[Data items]
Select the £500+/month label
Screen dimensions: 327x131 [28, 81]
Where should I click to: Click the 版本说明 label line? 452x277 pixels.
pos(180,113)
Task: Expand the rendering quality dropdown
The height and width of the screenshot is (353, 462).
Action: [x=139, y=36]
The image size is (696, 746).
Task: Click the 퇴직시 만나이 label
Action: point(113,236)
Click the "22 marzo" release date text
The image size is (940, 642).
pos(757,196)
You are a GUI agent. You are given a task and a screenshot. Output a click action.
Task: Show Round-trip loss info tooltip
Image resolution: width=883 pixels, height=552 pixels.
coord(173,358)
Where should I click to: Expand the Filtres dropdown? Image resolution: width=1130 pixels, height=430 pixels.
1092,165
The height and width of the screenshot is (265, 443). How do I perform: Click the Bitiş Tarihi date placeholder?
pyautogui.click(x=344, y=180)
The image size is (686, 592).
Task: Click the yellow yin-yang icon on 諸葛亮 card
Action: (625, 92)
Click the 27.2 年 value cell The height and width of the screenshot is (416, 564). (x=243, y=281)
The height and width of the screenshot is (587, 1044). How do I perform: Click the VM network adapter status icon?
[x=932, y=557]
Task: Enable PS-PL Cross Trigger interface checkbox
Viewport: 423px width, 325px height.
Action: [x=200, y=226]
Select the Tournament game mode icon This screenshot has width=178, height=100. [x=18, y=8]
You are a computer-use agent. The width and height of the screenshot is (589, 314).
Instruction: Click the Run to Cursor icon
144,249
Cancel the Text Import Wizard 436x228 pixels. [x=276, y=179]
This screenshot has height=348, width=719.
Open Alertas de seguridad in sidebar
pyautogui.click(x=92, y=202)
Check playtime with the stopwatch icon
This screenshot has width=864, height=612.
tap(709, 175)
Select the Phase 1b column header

* Description of the task *
Output each entry exactly as written, leaving none out.

* Problem solution *
Select the £500+/month label
Screen dimensions: 327x131 [28, 81]
Where should I click to: Click the 版本说明 label line? 452x277 pixels.
pos(180,113)
Task: Expand the rendering quality dropdown
The height and width of the screenshot is (353, 462).
Action: [x=139, y=36]
The image size is (696, 746).
Task: Click the 퇴직시 만나이 label
Action: point(113,236)
Click the "22 marzo" release date text
The image size is (940, 642).
pos(757,196)
You are a GUI agent. You are given a task and a screenshot. Output a click action.
Task: Show Round-trip loss info tooltip
Image resolution: width=883 pixels, height=552 pixels.
coord(173,358)
Where should I click to: Expand the Filtres dropdown? Image resolution: width=1130 pixels, height=430 pixels.
1092,165
The height and width of the screenshot is (265, 443). How do I perform: Click the Bitiş Tarihi date placeholder?
pyautogui.click(x=344, y=180)
The image size is (686, 592).
Task: Click the yellow yin-yang icon on 諸葛亮 card
Action: (625, 92)
Click the 27.2 年 value cell The height and width of the screenshot is (416, 564). (x=243, y=281)
The height and width of the screenshot is (587, 1044). How do I perform: Click the VM network adapter status icon?
[x=932, y=557]
Task: Enable PS-PL Cross Trigger interface checkbox
Viewport: 423px width, 325px height.
Action: [x=200, y=226]
Select the Tournament game mode icon This screenshot has width=178, height=100. [x=18, y=8]
You are a computer-use agent. The width and height of the screenshot is (589, 314).
Instruction: Click the Run to Cursor icon
144,249
Cancel the Text Import Wizard 436x228 pixels. [x=276, y=179]
This screenshot has height=348, width=719.
Open Alertas de seguridad in sidebar
pyautogui.click(x=92, y=202)
Check playtime with the stopwatch icon
This screenshot has width=864, height=612.
tap(709, 175)
Select the Phase 1b column header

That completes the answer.